- _Task list_:
1/ Answer these questions using the passage about Chiuariu's time as minister:
(a) What did Chiuariu ask the European Commission to remove from its country report on Romania?
(b) On what date did Chiuariu announce his resignation?
(c) Which two people welcomed the resignation?
2/ Copy word for word the section of the passage about Chiuariu's time as minister that starts with the words "Also in May, he" and ends with "of judicial reform.".

- _Passage for review_:
::::::::::

Also in May, he became embroiled in a conflict with DNA chief attorney Daniel Morar, who accused him of telephoning to request being informed about DNA activities before the press, and not to complete files on certain politicians at the time, when a presidential impeachment campaign was ongoing. Chiuariu denied the accusations, but the CSM later found he had applied "a certain amount of pressure" on DNA. At the end of June, Chiuariu sent a letter to the European Commission, then finalising a country report on Romania, asking it to eliminate laudatory passages regarding DNA's work; this too was rejected. At the same time, he accused his predecessor of acting against Romania's interests by sending negative reports to the Commission regarding the progress of judicial reform.

In October, he initiated an emergency decree effectively blocking criminal investigations into eight current and former ministers, including himself—the committee that then advised the president on the matter was replaced with another. Once the DNA case was initiated, Chiuariu became a lightning rod of criticism directed at the government by Băsescu. He pointed to Chiuariu's case while fighting impeachment in May, and called the minister "a shield, a protection for potential lawbreakers" and "an impudent young mafioso". In late November, Băsescu asked Tăriceanu to dismiss Chiuariu, but the latter said he had "other priorities". The following month, Băsescu publicly asked for his resignation, and was poised to suspend Chiuariu and approve a criminal investigation against him, following a ruling by the Constitutional Court allowing him to do so without recourse to any committee. The latter preemptively announced his resignation on December 10, denouncing the "masquerade" promoted by Băsescu, and the "institutions distorted by servility" subjecting him to a "ridiculous farce". The resignation was welcomed by Democratic Party president Emil Boc and Liberal Democratic Party vice president Valeriu Stoica, while Chiuariu's PNL colleague and party vice president Ludovic Orban said he had no reason to quit, and Greater Romania Party vice president Lucian Bolcaș praised his battle with DNA.

::::::::::

- _Data listing_:
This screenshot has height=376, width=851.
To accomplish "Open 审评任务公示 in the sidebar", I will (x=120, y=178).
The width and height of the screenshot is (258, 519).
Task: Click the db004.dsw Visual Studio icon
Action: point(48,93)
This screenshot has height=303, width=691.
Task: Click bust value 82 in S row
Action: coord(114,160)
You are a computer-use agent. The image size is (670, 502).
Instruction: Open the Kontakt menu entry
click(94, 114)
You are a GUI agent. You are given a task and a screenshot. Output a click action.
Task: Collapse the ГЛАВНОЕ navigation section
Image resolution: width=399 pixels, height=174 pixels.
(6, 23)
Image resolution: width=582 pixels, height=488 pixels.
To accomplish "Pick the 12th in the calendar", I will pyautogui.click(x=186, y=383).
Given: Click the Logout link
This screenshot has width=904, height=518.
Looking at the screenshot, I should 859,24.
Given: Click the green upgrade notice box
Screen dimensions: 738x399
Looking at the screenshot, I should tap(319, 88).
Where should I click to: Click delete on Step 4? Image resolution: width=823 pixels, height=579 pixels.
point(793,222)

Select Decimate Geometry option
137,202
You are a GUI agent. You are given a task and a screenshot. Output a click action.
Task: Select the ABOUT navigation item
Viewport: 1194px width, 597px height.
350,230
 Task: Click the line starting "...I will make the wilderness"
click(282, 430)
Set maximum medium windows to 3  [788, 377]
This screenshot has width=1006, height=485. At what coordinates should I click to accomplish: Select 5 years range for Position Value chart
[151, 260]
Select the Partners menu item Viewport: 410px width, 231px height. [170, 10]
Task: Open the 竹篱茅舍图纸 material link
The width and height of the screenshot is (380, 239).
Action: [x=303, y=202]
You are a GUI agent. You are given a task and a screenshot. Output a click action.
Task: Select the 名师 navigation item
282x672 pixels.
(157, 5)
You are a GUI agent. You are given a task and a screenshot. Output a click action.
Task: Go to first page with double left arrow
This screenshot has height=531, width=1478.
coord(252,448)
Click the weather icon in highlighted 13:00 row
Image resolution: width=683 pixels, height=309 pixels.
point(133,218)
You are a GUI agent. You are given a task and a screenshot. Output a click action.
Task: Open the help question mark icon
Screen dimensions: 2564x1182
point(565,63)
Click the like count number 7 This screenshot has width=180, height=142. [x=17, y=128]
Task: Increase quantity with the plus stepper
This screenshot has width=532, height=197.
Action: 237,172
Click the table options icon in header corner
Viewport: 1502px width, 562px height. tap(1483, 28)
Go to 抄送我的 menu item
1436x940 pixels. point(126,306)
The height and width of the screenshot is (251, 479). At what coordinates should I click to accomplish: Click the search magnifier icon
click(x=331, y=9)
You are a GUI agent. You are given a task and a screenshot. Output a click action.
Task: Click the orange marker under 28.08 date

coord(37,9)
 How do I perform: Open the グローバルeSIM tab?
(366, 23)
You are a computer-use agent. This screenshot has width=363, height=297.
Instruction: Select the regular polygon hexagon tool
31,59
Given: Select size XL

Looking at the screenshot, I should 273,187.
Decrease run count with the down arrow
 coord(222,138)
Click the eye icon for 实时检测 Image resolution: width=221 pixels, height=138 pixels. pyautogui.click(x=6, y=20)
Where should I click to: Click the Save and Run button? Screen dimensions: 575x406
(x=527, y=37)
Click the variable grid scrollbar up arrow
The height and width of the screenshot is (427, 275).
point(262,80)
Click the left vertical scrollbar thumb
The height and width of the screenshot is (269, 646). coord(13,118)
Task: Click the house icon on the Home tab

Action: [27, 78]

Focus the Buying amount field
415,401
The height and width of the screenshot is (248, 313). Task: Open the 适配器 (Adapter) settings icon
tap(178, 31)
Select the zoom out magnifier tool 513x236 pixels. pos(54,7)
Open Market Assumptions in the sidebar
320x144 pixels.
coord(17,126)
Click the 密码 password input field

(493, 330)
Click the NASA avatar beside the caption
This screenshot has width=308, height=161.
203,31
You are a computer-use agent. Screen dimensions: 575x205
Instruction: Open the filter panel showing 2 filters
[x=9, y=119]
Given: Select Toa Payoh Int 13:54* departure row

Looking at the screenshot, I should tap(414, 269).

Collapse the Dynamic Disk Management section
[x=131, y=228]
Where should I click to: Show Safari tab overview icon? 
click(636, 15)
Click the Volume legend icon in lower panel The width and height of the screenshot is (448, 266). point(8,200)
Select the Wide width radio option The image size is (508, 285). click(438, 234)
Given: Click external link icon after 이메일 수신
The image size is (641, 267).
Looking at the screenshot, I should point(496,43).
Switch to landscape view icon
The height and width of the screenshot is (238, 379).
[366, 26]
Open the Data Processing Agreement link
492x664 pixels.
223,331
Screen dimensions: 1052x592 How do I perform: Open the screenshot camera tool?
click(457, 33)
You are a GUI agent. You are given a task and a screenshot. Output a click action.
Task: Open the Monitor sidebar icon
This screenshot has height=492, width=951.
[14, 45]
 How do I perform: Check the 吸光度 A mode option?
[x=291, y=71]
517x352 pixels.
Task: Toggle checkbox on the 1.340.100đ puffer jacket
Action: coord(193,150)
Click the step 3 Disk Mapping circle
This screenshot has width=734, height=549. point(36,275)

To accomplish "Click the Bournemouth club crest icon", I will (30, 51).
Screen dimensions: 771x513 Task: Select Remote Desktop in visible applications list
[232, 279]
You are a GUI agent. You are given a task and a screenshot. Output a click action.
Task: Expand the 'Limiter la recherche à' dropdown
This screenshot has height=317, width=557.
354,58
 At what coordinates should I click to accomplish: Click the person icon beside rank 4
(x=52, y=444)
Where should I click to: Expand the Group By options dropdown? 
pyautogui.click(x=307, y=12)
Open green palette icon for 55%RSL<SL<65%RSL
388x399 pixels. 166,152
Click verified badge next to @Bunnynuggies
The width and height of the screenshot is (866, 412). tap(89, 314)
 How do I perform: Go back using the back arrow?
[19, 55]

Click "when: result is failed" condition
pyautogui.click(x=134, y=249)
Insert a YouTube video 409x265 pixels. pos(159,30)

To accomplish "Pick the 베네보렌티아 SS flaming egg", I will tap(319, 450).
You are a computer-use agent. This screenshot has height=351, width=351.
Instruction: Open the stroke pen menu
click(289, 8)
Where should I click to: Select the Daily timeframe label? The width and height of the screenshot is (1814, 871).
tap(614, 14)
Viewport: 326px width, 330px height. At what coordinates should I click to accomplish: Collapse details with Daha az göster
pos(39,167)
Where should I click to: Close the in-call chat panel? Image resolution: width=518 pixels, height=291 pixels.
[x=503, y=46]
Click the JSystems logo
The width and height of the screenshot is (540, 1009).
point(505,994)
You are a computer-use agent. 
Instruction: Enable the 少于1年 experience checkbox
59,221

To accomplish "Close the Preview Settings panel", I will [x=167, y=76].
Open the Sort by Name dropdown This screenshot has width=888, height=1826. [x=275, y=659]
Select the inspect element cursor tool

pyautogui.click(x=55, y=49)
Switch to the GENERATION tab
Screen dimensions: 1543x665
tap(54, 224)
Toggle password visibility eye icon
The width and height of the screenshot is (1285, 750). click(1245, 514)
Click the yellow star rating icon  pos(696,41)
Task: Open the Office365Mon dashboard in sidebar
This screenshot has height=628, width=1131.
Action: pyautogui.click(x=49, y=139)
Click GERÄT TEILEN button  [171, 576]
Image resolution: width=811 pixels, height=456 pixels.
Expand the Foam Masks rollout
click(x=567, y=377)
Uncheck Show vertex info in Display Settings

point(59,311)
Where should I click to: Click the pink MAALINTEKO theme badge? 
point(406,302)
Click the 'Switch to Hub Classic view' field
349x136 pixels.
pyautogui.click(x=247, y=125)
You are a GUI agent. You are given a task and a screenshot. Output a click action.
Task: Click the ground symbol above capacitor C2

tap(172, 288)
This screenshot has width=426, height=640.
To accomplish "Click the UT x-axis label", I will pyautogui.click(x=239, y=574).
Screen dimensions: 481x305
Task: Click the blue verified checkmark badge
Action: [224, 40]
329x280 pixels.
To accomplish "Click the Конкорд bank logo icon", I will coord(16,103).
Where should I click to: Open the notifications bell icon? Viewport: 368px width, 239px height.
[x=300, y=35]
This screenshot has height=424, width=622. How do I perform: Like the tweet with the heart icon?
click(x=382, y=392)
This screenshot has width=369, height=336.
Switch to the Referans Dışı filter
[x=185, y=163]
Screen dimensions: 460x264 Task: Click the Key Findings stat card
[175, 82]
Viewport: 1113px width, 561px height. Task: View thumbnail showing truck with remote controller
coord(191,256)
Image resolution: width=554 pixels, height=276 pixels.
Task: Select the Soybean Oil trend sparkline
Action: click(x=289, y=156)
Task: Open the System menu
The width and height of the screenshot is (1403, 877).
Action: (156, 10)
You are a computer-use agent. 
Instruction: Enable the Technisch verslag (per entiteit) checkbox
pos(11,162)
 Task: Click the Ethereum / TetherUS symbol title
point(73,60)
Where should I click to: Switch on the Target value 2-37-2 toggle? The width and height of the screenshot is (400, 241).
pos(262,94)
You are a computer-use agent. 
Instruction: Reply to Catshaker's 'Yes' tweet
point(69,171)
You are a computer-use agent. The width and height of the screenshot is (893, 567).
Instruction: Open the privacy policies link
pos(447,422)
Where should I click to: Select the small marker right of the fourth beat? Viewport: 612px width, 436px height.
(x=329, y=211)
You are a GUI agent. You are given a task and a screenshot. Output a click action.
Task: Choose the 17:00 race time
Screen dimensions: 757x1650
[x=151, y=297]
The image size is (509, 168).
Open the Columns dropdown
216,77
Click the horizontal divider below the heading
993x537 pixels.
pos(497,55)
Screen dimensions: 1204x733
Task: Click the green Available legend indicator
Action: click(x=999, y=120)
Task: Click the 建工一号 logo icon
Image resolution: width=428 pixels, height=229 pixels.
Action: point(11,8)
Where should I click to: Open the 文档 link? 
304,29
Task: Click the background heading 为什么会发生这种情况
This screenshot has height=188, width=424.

::::::::::

- _Answer section_:
1/
(a) Laudatory passages about DNA's work.
(b) December 10.
(c) Emil Boc, president of the Democratic Party, and Valeriu Stoica, vice president of the Liberal Democratic Party.

2/
Also in May, he became embroiled in a conflict with DNA chief attorney Daniel Morar, who accused him of telephoning to request being informed about DNA activities before the press, and not to complete files on certain politicians at the time, when a presidential impeachment campaign was ongoing. Chiuariu denied the accusations, but the CSM later found he had applied "a certain amount of pressure" on DNA. At the end of June, Chiuariu sent a letter to the European Commission, then finalising a country report on Romania, asking it to eliminate laudatory passages regarding DNA's work; this too was rejected. At the same time, he accused his predecessor of acting against Romania's interests by sending negative reports to the Commission regarding the progress of judicial reform.